• _ABOUT THIS EXERCISE_: Set down, please, exactly the lines below that run from the line with "The height and width of the screenshot is (716, 1122)." to the line with "You are a computer-use agent. Image", both lines included.

Data entries
=== Begin Enclosure ===
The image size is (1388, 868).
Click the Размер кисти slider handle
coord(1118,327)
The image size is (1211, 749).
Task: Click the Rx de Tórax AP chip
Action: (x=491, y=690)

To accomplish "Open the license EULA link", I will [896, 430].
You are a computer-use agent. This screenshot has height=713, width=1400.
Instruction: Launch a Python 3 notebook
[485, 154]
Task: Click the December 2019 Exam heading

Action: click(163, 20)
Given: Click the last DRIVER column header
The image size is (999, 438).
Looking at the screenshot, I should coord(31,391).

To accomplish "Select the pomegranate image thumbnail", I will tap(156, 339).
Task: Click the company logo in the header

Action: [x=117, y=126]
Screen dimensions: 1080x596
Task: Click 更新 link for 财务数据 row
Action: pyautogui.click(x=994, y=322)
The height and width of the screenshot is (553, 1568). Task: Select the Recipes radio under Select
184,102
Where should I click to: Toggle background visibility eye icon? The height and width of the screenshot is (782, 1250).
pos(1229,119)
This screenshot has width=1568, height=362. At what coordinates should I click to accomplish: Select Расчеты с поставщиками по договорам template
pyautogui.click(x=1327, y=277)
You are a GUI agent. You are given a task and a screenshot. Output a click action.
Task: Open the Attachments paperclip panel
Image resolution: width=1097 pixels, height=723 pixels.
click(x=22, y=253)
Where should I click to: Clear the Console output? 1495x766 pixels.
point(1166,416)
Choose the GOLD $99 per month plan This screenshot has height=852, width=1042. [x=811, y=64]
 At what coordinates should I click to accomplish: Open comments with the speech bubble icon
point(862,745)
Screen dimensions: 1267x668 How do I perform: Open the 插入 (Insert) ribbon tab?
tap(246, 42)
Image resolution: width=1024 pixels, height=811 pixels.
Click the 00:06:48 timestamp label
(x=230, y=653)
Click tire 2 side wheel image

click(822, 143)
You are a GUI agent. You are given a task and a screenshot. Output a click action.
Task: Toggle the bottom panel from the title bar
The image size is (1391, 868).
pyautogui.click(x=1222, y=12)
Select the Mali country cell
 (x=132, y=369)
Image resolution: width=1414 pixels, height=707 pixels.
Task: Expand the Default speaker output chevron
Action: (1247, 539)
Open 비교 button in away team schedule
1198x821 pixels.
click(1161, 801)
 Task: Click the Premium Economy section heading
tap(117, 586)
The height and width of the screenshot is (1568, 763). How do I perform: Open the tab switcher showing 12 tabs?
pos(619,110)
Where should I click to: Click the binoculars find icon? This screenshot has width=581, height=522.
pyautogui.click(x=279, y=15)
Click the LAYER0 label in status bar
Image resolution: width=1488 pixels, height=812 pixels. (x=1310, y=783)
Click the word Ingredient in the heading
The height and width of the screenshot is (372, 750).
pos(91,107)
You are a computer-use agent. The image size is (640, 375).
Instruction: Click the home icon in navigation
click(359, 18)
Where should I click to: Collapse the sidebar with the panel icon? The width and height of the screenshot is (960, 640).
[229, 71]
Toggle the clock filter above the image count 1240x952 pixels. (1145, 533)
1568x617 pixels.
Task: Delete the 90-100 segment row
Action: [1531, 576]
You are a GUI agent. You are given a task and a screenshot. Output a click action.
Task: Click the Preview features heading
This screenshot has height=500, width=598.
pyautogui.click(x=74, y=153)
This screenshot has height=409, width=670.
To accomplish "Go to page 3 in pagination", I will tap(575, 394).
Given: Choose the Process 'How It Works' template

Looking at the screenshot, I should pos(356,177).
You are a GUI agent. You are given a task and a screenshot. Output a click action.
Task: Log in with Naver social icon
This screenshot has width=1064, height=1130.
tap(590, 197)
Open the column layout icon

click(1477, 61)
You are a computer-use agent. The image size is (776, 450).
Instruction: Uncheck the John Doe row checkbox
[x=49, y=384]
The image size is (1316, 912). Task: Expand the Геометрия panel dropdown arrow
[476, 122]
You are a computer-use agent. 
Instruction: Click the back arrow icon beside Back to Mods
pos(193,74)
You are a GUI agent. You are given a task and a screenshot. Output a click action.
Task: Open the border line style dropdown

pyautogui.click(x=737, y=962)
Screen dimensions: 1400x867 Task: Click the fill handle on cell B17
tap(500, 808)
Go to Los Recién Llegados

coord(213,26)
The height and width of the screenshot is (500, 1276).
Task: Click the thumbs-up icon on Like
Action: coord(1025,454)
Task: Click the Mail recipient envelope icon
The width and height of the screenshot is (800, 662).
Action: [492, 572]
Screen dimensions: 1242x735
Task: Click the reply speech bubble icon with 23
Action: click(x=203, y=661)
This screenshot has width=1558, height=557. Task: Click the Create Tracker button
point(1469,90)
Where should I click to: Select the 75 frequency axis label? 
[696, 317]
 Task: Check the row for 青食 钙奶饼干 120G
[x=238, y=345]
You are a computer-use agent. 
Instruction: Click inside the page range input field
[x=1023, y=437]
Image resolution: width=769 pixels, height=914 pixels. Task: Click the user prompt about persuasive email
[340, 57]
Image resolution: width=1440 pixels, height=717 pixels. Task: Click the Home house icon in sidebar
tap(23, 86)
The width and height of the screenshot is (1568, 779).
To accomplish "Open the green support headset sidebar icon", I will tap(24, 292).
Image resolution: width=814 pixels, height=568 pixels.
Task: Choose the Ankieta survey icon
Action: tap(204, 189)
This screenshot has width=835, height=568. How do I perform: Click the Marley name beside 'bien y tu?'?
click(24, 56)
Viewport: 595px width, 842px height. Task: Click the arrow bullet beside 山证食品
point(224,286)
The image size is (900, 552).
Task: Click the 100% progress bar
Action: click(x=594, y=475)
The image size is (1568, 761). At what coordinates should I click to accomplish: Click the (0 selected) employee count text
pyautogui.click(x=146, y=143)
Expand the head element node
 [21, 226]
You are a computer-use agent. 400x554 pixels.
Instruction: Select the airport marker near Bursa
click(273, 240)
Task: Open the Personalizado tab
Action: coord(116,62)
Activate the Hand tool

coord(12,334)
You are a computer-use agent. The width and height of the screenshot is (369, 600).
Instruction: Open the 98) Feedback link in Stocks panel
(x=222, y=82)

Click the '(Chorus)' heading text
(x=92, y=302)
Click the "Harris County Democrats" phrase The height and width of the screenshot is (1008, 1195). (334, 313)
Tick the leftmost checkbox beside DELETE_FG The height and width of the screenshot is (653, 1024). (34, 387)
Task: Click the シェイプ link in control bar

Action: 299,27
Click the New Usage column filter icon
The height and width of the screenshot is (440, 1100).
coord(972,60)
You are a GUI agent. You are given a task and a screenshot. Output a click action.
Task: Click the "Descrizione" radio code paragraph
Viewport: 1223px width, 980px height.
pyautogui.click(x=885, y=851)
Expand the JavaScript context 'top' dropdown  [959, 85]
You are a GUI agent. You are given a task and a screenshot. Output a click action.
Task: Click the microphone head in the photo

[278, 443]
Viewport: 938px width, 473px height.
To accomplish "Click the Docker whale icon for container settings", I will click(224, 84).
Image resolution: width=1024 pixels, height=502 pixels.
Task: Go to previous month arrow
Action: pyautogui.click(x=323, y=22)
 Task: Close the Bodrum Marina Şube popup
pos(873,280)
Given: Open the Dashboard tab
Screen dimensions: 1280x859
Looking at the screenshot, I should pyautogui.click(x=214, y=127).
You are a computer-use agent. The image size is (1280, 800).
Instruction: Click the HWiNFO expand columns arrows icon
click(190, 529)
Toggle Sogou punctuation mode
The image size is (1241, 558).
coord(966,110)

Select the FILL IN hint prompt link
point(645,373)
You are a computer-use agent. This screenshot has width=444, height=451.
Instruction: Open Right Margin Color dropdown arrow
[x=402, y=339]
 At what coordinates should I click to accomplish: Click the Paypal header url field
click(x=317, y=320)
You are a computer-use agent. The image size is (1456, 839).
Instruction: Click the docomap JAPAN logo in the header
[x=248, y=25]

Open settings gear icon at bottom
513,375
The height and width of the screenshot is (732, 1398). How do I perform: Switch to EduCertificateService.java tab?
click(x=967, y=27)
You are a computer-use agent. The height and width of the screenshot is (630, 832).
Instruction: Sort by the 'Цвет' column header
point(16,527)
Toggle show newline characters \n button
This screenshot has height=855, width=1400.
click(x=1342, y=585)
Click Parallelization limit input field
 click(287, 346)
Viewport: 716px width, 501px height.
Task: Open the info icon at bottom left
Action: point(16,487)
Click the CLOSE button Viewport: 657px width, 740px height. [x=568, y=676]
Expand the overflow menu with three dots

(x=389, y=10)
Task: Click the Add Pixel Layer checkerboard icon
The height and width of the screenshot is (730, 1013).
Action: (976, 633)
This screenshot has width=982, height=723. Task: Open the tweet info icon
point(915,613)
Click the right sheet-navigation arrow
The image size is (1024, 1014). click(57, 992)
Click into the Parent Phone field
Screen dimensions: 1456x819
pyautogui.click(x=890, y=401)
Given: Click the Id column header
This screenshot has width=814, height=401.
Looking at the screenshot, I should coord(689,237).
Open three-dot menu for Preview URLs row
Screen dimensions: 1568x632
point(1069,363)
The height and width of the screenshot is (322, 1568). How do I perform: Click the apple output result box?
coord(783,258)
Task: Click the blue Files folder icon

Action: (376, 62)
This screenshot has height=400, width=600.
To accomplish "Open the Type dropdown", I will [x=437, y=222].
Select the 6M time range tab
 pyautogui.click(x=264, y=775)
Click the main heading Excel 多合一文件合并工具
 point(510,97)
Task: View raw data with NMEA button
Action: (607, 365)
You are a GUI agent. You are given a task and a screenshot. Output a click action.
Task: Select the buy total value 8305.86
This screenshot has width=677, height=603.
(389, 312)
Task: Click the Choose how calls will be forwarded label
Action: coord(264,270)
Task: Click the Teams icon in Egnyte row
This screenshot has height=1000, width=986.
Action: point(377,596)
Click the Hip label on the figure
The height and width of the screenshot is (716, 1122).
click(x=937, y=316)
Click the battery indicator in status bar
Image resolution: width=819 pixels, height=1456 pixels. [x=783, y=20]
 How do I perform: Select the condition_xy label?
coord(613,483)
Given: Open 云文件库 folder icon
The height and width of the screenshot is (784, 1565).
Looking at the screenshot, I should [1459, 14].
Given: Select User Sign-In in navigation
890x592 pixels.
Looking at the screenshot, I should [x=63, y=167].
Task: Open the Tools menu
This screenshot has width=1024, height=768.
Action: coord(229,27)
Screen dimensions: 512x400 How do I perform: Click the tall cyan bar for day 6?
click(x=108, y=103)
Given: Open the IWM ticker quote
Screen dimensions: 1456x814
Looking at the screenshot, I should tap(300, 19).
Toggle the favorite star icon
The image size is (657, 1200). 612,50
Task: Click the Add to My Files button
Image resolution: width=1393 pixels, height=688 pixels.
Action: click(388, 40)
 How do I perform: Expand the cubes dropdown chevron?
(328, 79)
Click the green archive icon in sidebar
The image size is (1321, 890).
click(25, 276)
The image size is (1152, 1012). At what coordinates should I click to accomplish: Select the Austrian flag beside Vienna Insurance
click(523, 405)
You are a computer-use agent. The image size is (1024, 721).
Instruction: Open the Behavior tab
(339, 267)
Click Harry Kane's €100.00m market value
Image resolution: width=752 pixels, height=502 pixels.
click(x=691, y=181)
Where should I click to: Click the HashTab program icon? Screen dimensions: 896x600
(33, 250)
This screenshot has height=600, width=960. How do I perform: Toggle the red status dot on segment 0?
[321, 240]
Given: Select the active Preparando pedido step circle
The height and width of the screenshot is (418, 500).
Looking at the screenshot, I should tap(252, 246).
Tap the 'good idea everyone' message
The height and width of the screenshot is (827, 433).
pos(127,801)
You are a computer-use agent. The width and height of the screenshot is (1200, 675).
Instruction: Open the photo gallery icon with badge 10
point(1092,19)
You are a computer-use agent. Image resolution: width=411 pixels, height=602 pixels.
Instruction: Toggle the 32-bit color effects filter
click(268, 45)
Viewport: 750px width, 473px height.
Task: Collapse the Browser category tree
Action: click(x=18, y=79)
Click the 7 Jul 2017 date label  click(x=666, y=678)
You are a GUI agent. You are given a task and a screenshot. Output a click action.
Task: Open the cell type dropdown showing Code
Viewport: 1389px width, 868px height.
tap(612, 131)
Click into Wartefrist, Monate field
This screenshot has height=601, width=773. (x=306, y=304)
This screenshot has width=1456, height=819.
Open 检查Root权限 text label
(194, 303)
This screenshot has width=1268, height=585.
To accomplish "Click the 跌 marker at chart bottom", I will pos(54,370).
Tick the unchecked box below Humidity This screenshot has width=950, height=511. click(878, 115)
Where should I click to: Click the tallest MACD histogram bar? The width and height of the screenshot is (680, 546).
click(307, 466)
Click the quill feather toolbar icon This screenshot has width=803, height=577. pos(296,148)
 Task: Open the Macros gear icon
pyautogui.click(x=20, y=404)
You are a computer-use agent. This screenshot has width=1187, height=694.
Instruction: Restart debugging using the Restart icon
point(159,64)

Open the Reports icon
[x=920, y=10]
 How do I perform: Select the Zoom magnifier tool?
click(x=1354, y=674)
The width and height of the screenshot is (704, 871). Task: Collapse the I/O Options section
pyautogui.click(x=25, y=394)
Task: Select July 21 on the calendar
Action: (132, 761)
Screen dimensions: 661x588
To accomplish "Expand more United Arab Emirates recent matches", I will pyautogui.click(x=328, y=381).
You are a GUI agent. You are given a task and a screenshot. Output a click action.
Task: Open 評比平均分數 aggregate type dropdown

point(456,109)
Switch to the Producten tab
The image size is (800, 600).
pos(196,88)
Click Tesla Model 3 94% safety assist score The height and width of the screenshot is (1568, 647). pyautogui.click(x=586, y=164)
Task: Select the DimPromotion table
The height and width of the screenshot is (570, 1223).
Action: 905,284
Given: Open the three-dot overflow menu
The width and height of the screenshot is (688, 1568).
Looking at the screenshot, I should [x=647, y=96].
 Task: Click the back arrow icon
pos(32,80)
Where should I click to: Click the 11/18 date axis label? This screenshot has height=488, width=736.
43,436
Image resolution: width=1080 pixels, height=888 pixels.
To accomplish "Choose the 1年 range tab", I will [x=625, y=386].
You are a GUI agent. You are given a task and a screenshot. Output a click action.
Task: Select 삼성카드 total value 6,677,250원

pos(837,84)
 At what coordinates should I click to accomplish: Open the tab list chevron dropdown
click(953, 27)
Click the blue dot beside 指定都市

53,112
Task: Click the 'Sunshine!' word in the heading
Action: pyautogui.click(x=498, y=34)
=== End Enclosure ===
• _WRITTEN ANSWER_:
The height and width of the screenshot is (716, 1122).
click(x=937, y=316)
Click the battery indicator in status bar
Image resolution: width=819 pixels, height=1456 pixels. [x=783, y=20]
 How do I perform: Select the condition_xy label?
coord(613,483)
Given: Open 云文件库 folder icon
The height and width of the screenshot is (784, 1565).
Looking at the screenshot, I should [1459, 14].
Given: Select User Sign-In in navigation
890x592 pixels.
Looking at the screenshot, I should [x=63, y=167].
Task: Open the Tools menu
This screenshot has width=1024, height=768.
Action: coord(229,27)
Screen dimensions: 512x400 How do I perform: Click the tall cyan bar for day 6?
click(x=108, y=103)
Given: Open the IWM ticker quote
Screen dimensions: 1456x814
Looking at the screenshot, I should tap(300, 19).
Toggle the favorite star icon
The image size is (657, 1200). 612,50
Task: Click the Add to My Files button
Image resolution: width=1393 pixels, height=688 pixels.
Action: click(388, 40)
 How do I perform: Expand the cubes dropdown chevron?
(328, 79)
Click the green archive icon in sidebar
The image size is (1321, 890).
click(25, 276)
The image size is (1152, 1012). At what coordinates should I click to accomplish: Select the Austrian flag beside Vienna Insurance
click(523, 405)
You are a computer-use agent. The image size is (1024, 721).
Instruction: Open the Behavior tab
(339, 267)
Click Harry Kane's €100.00m market value
Image resolution: width=752 pixels, height=502 pixels.
click(x=691, y=181)
Where should I click to: Click the HashTab program icon? Screen dimensions: 896x600
(33, 250)
This screenshot has height=600, width=960. How do I perform: Toggle the red status dot on segment 0?
[321, 240]
Given: Select the active Preparando pedido step circle
The height and width of the screenshot is (418, 500).
Looking at the screenshot, I should tap(252, 246).
Tap the 'good idea everyone' message
The height and width of the screenshot is (827, 433).
pos(127,801)
You are a computer-use agent. The width and height of the screenshot is (1200, 675).
Instruction: Open the photo gallery icon with badge 10
point(1092,19)
You are a computer-use agent. Image resolution: width=411 pixels, height=602 pixels.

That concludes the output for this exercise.